October 30, 2013
This article was reported by Medical Xpress.
An article reported in Medical Xpress discusses a new drug that attacks HIV before it integrates with human DNA. According to Vasu Nair, the Georgia Research Alliance's eminent scholar and director of the University of Georgia (UGA) Center for Drug Discovery at UGA College of Pharmacy, this HIV integrase inhibitor is very effective against many types of HIV.
Nair explained that in the beginning stage of HIV infection, the immune system releases antibodies to defend the body from the invading virus. Helper T-cells called CD4+ cells are important in the body's immune response and organize the other cells in the immune system to do their work. HIV attaches itself to the outer surface of the CD4+ cell, enters it, releases 15 viral proteins and ribonucleic acid, and uses the human cellular biochemistry to reproduce in large numbers. The virus uses HIV integrase, a viral enzyme, to help it enter human DNA, reproduce, and destroy CD4 lymphocytes. The immune system then is unable to defend itself and the infected person becomes susceptible to opportunistic infections, including meningitis and TB. The new HIV integrase inhibitor developed at the laboratory prevents the viral enzyme from inserting its genome into the DNA of the CD4+ cell.

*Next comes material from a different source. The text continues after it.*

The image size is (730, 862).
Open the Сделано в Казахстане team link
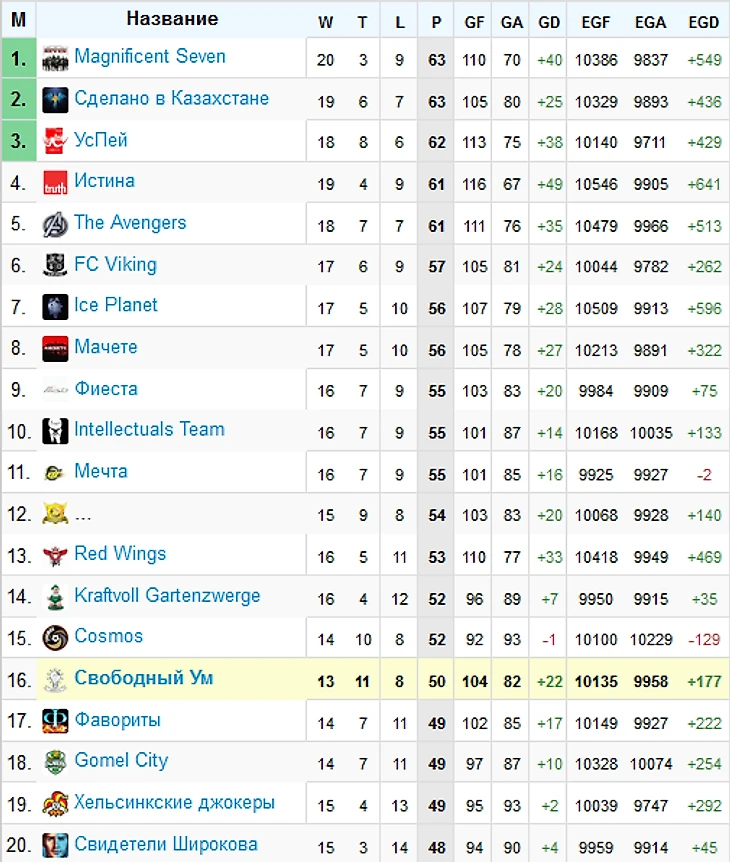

Nair stated that he does not believe a single vaccine would be effective in providing total HIV immunity, as the virus has many forms or subtypes. However, he suggested that inhibiting replication while viral counts are low can make the virus almost totally powerless. He noted that the compound has low toxicity as well as favorable resistance and drug susceptibility profiles against resistant HIV-1 isolates; therefore, it merits further development as an anti-HIV/AIDS therapeutic agent. The drug is now undergoing pre-clinical trials.

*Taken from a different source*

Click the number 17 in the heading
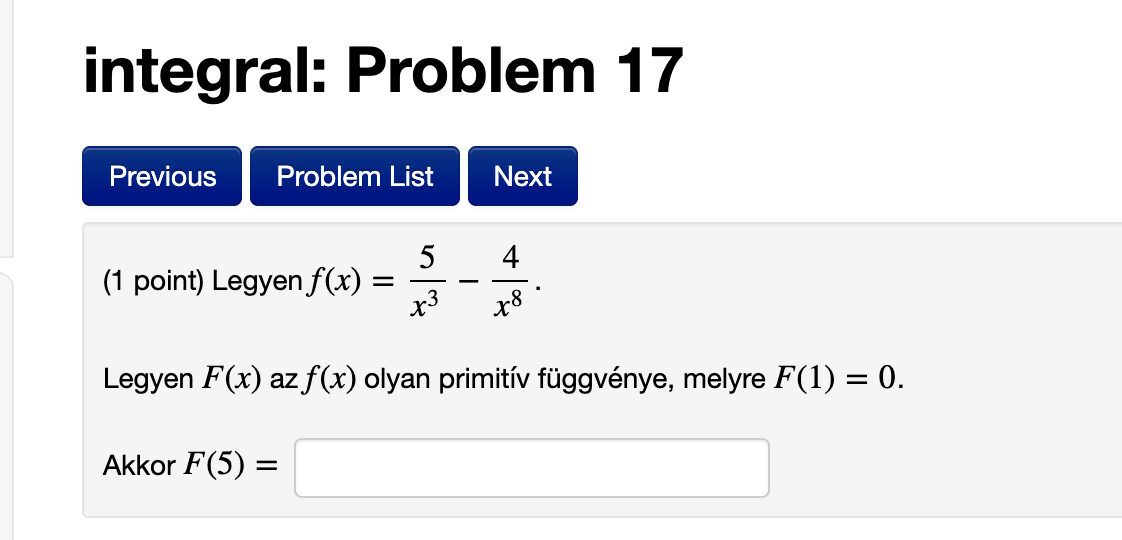 [649, 70]
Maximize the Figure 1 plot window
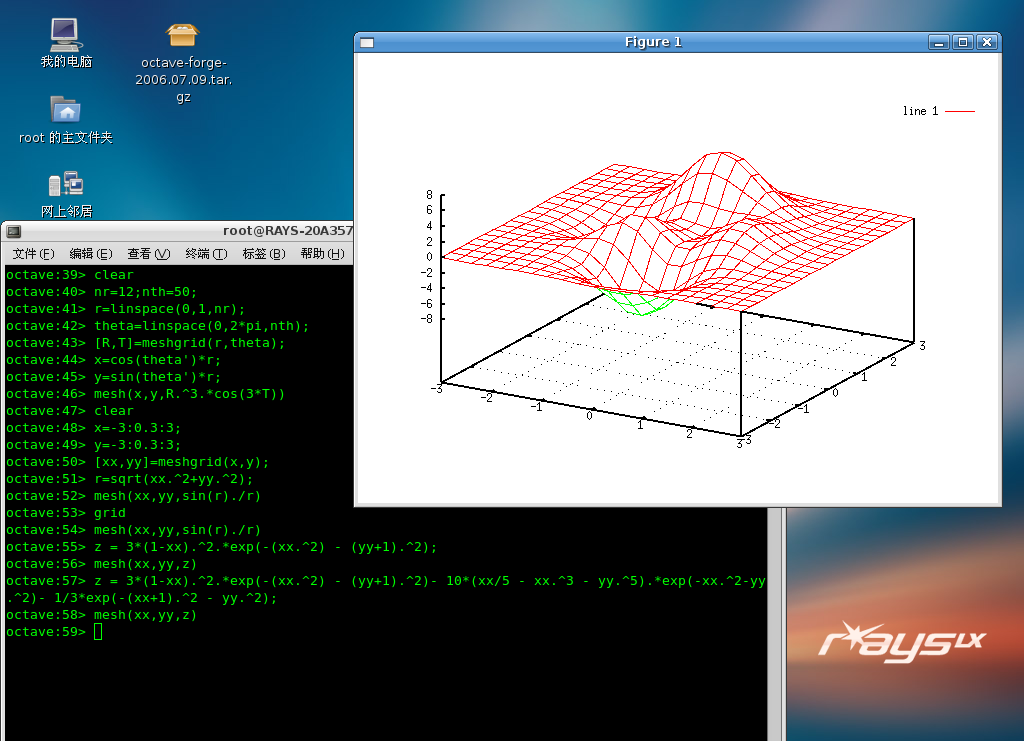Viewport: 1024px width, 741px height. [x=962, y=42]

The Division of AIDS in the National Institutes of Health's National Institute of Allergy and Infectious Disease funded this research.
The full report "A Novel Anti-HIV Active Integrase Inhibitor with a Favorable In Vitro Cytochrome P450 and Uridine 5'-Diphospho-Glucuronosyltransferase Metabolism Profile," was published in the journal Antiviral Research (2013; doi: 10.1016/j.antiviral.2013.04.005).